HOW TO COMPLETE THIS TASK:
Look through the records and copy each line with the string "settings" in it.

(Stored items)
- - -

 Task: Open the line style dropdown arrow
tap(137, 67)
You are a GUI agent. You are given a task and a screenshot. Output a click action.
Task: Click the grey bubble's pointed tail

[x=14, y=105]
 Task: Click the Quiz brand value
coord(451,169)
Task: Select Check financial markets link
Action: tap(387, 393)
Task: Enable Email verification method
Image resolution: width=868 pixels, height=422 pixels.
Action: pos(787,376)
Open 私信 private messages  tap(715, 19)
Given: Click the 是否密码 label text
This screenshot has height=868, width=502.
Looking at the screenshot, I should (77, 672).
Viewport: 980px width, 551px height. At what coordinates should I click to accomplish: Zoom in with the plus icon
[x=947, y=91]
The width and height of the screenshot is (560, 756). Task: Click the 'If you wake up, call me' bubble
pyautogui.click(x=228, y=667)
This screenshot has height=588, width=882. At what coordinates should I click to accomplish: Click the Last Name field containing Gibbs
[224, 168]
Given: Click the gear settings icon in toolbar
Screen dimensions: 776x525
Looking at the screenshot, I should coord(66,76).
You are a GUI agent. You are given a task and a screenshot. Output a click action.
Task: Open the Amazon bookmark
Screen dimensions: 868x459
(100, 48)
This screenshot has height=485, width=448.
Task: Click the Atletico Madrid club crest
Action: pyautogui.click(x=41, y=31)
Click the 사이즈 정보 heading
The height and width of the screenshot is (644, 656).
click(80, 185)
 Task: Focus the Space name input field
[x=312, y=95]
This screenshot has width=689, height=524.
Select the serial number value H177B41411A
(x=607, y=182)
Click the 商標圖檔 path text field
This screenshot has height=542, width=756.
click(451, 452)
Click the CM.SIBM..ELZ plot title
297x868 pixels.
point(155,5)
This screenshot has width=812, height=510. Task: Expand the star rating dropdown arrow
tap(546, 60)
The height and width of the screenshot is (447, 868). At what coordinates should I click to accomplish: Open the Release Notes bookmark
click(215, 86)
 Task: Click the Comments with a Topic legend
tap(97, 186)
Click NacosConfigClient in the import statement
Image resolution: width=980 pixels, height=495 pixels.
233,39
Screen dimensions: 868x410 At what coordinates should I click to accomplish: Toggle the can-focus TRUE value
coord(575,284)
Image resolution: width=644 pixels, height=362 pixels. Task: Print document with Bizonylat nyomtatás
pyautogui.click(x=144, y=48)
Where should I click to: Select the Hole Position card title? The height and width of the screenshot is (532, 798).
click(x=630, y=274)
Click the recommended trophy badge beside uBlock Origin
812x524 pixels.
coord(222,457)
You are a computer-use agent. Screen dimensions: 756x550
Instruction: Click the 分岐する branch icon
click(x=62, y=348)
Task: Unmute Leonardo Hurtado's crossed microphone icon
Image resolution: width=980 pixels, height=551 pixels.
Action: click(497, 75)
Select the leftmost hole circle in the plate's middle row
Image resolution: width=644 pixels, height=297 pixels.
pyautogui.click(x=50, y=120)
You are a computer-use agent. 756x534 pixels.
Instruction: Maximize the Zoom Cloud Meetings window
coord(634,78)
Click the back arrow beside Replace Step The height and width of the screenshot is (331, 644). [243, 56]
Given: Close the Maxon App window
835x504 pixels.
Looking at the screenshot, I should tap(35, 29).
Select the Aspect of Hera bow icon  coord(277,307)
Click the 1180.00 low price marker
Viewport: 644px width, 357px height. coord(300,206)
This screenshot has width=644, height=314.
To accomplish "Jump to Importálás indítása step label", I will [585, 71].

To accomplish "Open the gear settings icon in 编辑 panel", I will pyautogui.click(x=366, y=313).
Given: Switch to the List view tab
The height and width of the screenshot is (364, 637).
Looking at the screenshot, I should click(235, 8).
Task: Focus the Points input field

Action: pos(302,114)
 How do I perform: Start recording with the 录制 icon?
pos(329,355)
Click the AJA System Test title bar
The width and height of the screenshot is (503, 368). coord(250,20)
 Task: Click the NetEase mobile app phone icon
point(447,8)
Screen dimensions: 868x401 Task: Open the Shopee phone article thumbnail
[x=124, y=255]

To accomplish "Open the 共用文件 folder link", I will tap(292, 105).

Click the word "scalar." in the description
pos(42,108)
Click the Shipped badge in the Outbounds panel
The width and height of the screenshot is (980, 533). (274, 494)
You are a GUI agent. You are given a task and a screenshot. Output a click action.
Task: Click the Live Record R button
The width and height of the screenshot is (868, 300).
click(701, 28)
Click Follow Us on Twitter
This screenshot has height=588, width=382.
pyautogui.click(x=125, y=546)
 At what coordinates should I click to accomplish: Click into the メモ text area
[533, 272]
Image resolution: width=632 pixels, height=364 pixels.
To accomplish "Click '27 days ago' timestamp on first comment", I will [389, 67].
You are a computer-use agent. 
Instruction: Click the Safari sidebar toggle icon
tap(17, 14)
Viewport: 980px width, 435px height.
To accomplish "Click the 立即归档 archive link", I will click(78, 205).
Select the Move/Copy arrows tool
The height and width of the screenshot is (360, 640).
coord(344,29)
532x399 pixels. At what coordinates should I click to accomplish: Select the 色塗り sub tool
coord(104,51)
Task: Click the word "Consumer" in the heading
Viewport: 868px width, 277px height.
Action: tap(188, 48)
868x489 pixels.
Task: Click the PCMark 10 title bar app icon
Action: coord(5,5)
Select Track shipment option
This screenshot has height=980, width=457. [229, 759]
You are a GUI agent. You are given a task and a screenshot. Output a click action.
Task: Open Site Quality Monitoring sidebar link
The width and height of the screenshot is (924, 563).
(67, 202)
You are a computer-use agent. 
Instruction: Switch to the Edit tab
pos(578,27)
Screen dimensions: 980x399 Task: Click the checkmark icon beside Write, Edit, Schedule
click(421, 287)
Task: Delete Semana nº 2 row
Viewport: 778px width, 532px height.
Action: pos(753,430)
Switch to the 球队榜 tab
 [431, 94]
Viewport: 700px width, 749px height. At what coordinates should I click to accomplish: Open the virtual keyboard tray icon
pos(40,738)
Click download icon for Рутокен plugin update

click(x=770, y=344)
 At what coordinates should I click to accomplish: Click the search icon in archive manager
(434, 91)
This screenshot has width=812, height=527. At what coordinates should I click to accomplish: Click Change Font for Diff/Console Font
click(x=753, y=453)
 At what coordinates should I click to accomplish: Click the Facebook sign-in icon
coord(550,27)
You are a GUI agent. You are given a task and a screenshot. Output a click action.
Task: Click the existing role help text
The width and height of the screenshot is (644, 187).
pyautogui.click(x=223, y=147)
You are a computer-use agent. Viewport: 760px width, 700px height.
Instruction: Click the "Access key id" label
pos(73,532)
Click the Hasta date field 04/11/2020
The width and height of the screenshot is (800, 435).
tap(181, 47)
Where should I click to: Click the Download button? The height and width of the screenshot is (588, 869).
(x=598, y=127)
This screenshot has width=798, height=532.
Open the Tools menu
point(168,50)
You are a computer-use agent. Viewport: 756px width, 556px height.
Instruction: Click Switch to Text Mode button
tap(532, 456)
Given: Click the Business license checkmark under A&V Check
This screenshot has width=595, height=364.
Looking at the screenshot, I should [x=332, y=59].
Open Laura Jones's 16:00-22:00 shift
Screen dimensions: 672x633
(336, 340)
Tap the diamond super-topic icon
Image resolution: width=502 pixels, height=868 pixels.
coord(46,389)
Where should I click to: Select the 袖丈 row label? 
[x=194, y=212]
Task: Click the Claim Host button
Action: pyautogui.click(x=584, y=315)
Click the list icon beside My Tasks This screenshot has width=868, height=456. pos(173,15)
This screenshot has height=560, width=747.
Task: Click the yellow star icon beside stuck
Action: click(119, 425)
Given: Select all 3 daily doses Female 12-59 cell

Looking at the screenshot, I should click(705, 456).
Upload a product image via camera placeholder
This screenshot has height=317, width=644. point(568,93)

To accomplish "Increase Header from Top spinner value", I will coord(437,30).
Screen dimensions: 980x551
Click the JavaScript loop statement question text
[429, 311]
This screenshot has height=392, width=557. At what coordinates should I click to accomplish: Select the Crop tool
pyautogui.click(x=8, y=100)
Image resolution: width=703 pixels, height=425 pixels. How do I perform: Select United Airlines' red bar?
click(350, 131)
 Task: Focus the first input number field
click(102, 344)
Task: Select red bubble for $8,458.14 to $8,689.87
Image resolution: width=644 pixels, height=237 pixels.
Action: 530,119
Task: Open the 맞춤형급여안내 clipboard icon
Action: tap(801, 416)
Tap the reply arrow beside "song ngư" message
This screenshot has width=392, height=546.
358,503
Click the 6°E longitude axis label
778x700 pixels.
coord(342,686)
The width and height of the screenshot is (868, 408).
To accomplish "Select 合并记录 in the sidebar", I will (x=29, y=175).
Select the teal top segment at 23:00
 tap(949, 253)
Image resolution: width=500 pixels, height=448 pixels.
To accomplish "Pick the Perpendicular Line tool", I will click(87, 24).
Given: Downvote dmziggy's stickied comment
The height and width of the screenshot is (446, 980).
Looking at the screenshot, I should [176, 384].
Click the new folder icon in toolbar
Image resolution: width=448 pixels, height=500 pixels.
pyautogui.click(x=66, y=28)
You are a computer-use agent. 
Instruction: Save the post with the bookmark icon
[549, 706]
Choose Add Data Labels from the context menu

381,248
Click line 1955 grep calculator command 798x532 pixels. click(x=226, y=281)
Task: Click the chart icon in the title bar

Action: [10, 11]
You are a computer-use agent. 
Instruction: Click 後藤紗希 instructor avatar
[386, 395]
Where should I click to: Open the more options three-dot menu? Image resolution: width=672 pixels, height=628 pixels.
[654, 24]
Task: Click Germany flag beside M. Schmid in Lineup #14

- - -

RESPONSE TO THIS TASK:
Given: Click the gear settings icon in toolbar
To accomplish "Open the gear settings icon in 编辑 panel", I will pyautogui.click(x=366, y=313).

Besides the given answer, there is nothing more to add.